2023, Vol. 18
2. 南部战区疾病预防控制中心,广东 广州 510507
2. Center for Disease Control and Prevention of Southern Theater Command of PLA, Guangzhou 510507, Guangdong Province, China
蜱传脑炎病毒(tick-borne encephalitis virus,TBEV)又称森林脑炎病毒,属于黄病毒科黄病毒属成员[1],是蜱传脑炎的病原体。中国流行的TBEV属于远东亚型,该亚型致病性较强,死亡率可达40%以上[2-4]。目前针对TBEV感染尚无有效的抗病毒药物。合适的感染动物模型是抗TBEV药物研发和疫苗评估的有力工具[5]。
TBEV可感染多种动物,如田鼠、金黄地鼠、昆明小鼠、C57BL/6小鼠和BALB/c小鼠。Filipi等[6]证实:田鼠可作为TBEV的传播宿主,并从田鼠体内分离到TBEV欧洲亚型毒株。刘双军等[7]通过颅内注射、肌肉注射、腹腔注射、灌胃、滴鼻等多种途径令昆明小鼠感染TBEV,并分析比较了各种攻毒途径对病毒感染性的影响。有研究在C57BL/6小鼠中,比较了TBEV Torö-2003和HB171/11毒株对小鼠中枢神经系统的侵袭性和毒性差异[8]。BALB/c小鼠曾被用于评估葡聚糖固化重组蛋白对TBEV感染小鼠的保护作用[9]。金黄地鼠和田鼠个体较大、难操作,而小鼠个体小、易操作、遗传背景明确,且其对多种病原体的敏感性也较高,因此小鼠在建立感染动物模型中最常用,其中BALB/c小鼠被广泛用于病毒学和免疫学方面的研究[10]。

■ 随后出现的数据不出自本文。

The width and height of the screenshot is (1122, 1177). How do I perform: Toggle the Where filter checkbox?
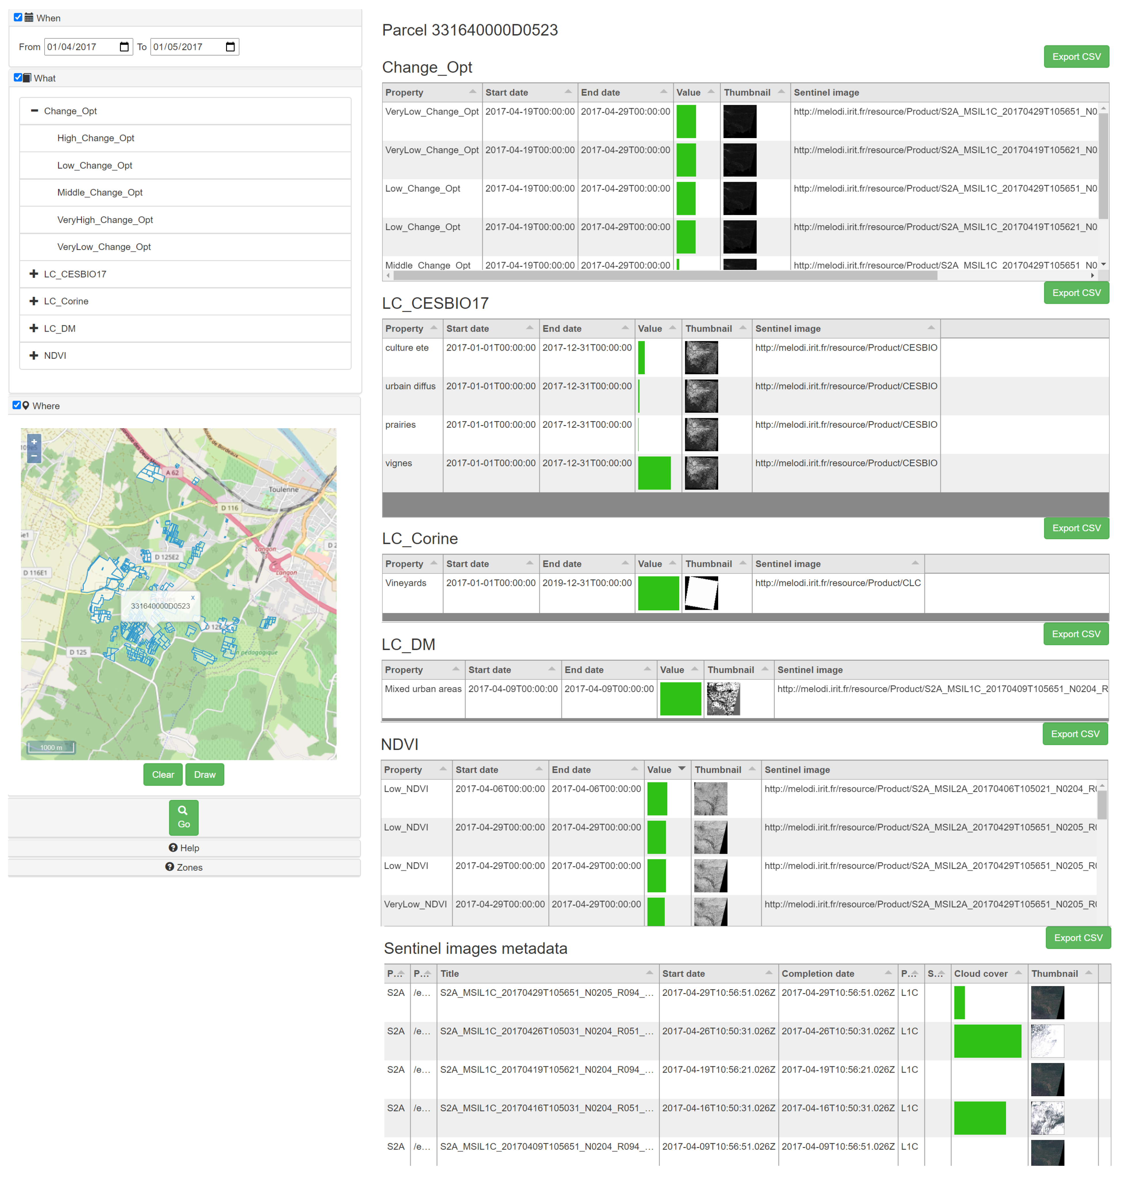point(17,405)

本研究选择6周龄雌性BALB/c小鼠作为实验动物。鉴于TBEV主要通过蜱叮咬传播,皮下注射可更好地模拟自然感染,因此采用皮下注射途径攻毒。攻毒后观察2种攻毒剂量对小鼠感染症状、体重变化及生存率的影响,并检测小鼠脑、脾、肾组织中TBEV抗原表达、组织的病理改变和病毒滴度,检测组织中肿瘤坏死因子α(tumor necrosis factor α,TNF-α)mRNA、干扰素β(interferon β,IFN-β)mRNA表达水平的动态变化。本研究成功建立TBEV感染的BALB/c小鼠模型。
1 材料与方法 1.1 材料 1.1.1 病毒、抗体与细胞TBEV由海军军医大学生物医学防护教研室保存。TBEV免疫小鼠腹水由本研究室保存。非洲绿猴肾细胞Vero由本研究室保存。猪肾细胞PK-15由复旦大学基础医学院病原生物学系叶荣研究员馈赠。TBEV用Vero细胞扩增,收集病毒,在PK-15细胞上用空斑实验测定滴度,以病毒空斑形成单位(plaque forming unit,PFU)表示,病毒分装后贮存于-80 ℃冰箱。

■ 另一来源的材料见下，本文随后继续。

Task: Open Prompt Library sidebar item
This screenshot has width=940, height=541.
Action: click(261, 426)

1.1.2 实验小鼠无特定病原体(specific pathogen free, SPF)级6周龄雌性BALB/c小鼠购自上海吉辉实验动物饲养有限公司,体重为15~17 g。动物饲养与实验操作在海军军医大学生物安全3级实验室内开展。实验设计符合海军军医大学实验动物的伦理要求。
1.1.3 主要试剂胎牛血清、DMEM(dulbecco’s modified eagle medium)培养基、青霉素和链霉素双抗、谷氨酰胺、0.5%胰酶-乙二胺四乙酸、磷酸盐缓冲液(phosphate buffered saline,PBS)购自美国Gibco公司。柠檬酸抗原修复液、苏木素染液、苏木素分化液、苏木素返蓝液、二氨基联苯胺显色液、苏木素-伊红(hematoxylin-eosin,HE)染液购自武汉塞维尔生物技术有限公司。牛血清白蛋白(bovine serum albumin,BSA)购自美国Affymetrix公司。TRIzol试剂购自美国Invitrogen公司。质量分数为3%的过氧化氢溶液购自国药集团化学试剂有限公司。质量分数为4%的多聚甲醛购自北京鼎国昌盛生物技术有限责任公司。结晶紫购自美国Genview公司。羧甲基纤维素钠购自美国Sigma-Aldrich公司。M-MLV反转录酶、dNTP Mix、Eastep qPCR Master Mix购自美国Promega公司。随机引物和引物在北京六合华大基因科技股份有限公司合成。
1.2 方法 1.2.1 实验小鼠分组与攻毒BALB/c小鼠用电子天平(上海舜宇恒平科学仪器有限公司)称量体重,根据体重随机分为Mock组(未感染病毒的对照小鼠)、103 PFU和104 PFU的TBEV感染组,共3组,每组有5只小鼠。病毒感染组每只小鼠经颈后部分别皮下注射103 PFU或104 PFU的TBEV(DMEM培养基稀释),100 μL/只,Mock组每只小鼠注射等体积的DMEM培养基。注射当天记为第0天,攻毒后每日观察小鼠感染症状、称量小鼠体重并记录死亡小鼠数量。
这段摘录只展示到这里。